In late 1787, O'Neill, based on the fact that he had ruled Florida for six years (when five was customary), asked the Spanish crown if he might ascend to the title of brigadier and be appointed the Governor of Puerto Rico or to a similar position. He did not receive the requested transfer.

O'Neill's health began to fail in 1788, and he requested a temporary leave of absence in order to recover. The crown accepted and replaced O'Neill as governor for the interim by Francisco Cruzat, former lieutenant governor of St. Louis. In addition, O'Neill was promoted to brigadier general in 1789.

When O'Neill returned to Pensacola the following year, he organized the Third Battalion of the Regiment of Louisiana Infantry to strengthen its military position. On March 10, 1792, O'Neill became Marqués del Norte (Marquess of the North).

In order to defend Florida and help the guard there, he recommended creating at least six Amerindian companies formed by 100 soldiers each. Along with Amerindians, the mestizos also belonged to those companies. O'Neill wanted to increase the number of mestizos, proposing marriage between the Spanish and the Native Americans, because he considered that mestizo people kept a more friendly relationship with whites.

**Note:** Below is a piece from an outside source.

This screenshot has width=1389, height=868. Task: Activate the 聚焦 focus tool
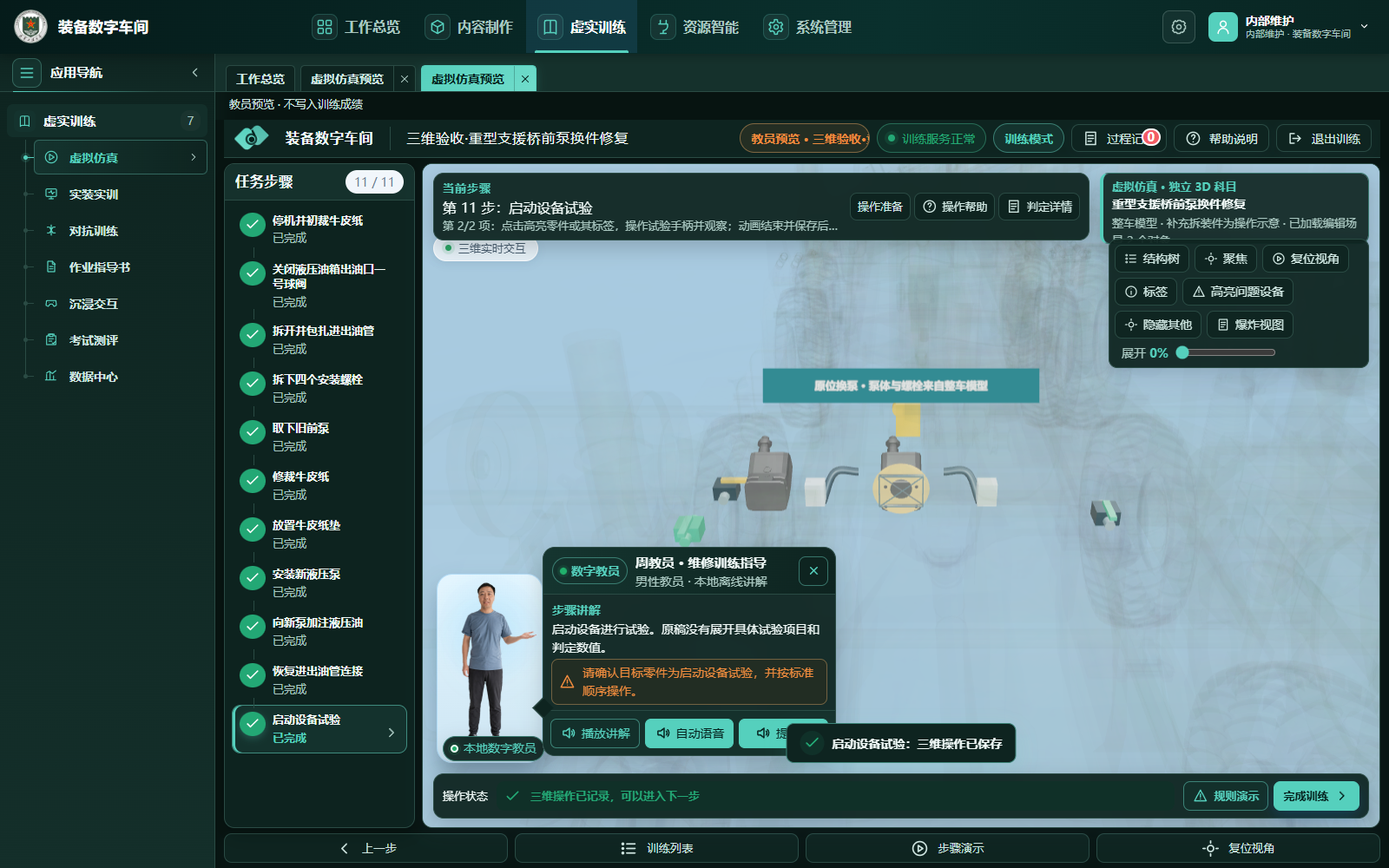(x=1226, y=259)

To do this, he planned to send a missionary to the Native American villages and encourage miscegenation between the Christian Amerindians and the Spanish. In addition, he considered mestizos an important group in terms of the military and the economy.

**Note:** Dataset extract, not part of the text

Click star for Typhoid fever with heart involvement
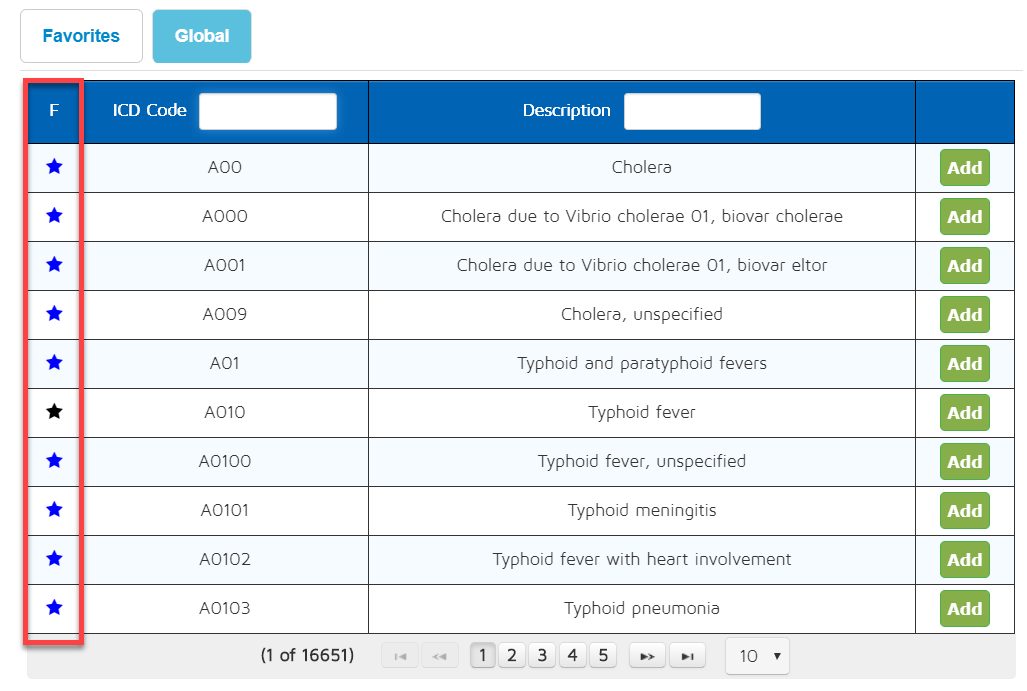1027x691 pixels. (x=55, y=559)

He left the office of Governor of West Florida in November 1792, and was succeeded by Carlos Howard.

=== Governor of Yucatán and last years ===
On December 13, 1792, he was appointed governor and captain general of Yucatán, and Intendent de Tabasco y la Laguna de Términos. On January 20, 1793, the office of governor was expanded. During his government, he took urgent measures to prevent the spread of the rabies, which came to represent a public health risk in the Yucatán. He expanded the supply of teachers for schools and also had to tackle smuggling that was done from across the province of Cuba and the islands the Caribbean Sea.

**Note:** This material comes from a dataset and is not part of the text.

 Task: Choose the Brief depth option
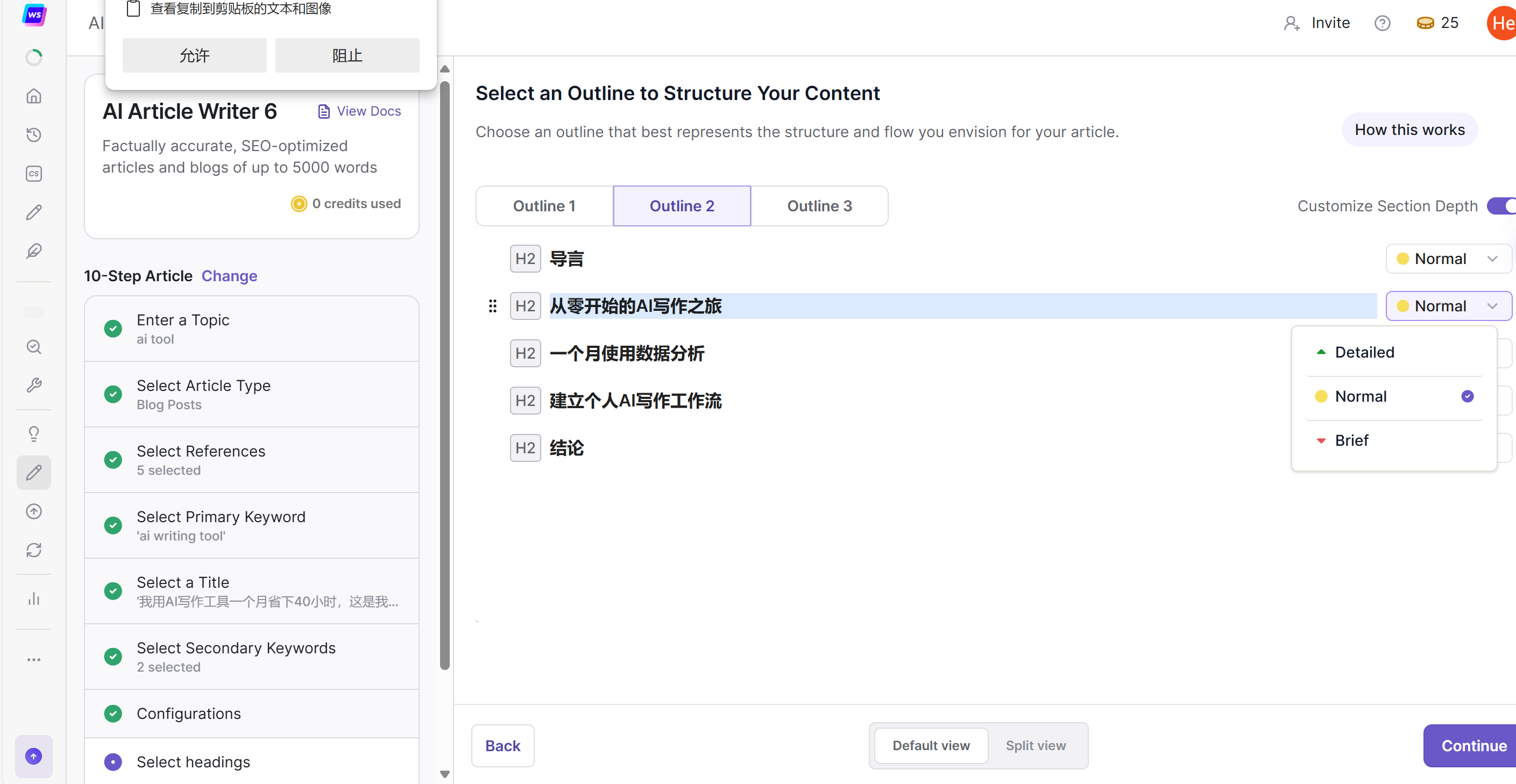tap(1351, 440)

O'Neill carried out the seizure of the ship La Bella Jane in San Francisco de Campeche. O'Neill wrote a book entitled Description, population and census of the Province of Yucatán in New Spain in 1795, which was never printed. In 1798, he led an unsuccessful attack on British colonial settlements in Belize in the Battle of St. George's Caye. The Spanish force under his command attempted to force their way into the settlements and rout the Baymen (British settlers), but proved unable to do so. After two hours of confused fighting, the Spanish retreated, with neither side sustaining a single casualty.

He served as governor of Yucatán until October 19, 1800, when he gave the charge to Benito Perez Valdelomar. Back in Madrid, he was appointed Minister of the Royal and Supreme Council of War. His last position was as a soldier in the army of Spain against France during the Napoleonic Wars. He was promoted, in October 1802, to lieutenant general in the same promotion as other notable Spanish military commanders of the Spanish armies during the Peninsular War, including the Duke of the Infantado, Manuel Lapeña, Juan Carrafa, Francisco Castaños, Francisco Taranco, Francisco Eguía, and Juan Pignatelli.

O’Neill died in Madrid on December 9, 1814, and was buried in a niche in the cemetery of the Puerta de los Pozos. He was unmarried and had no children.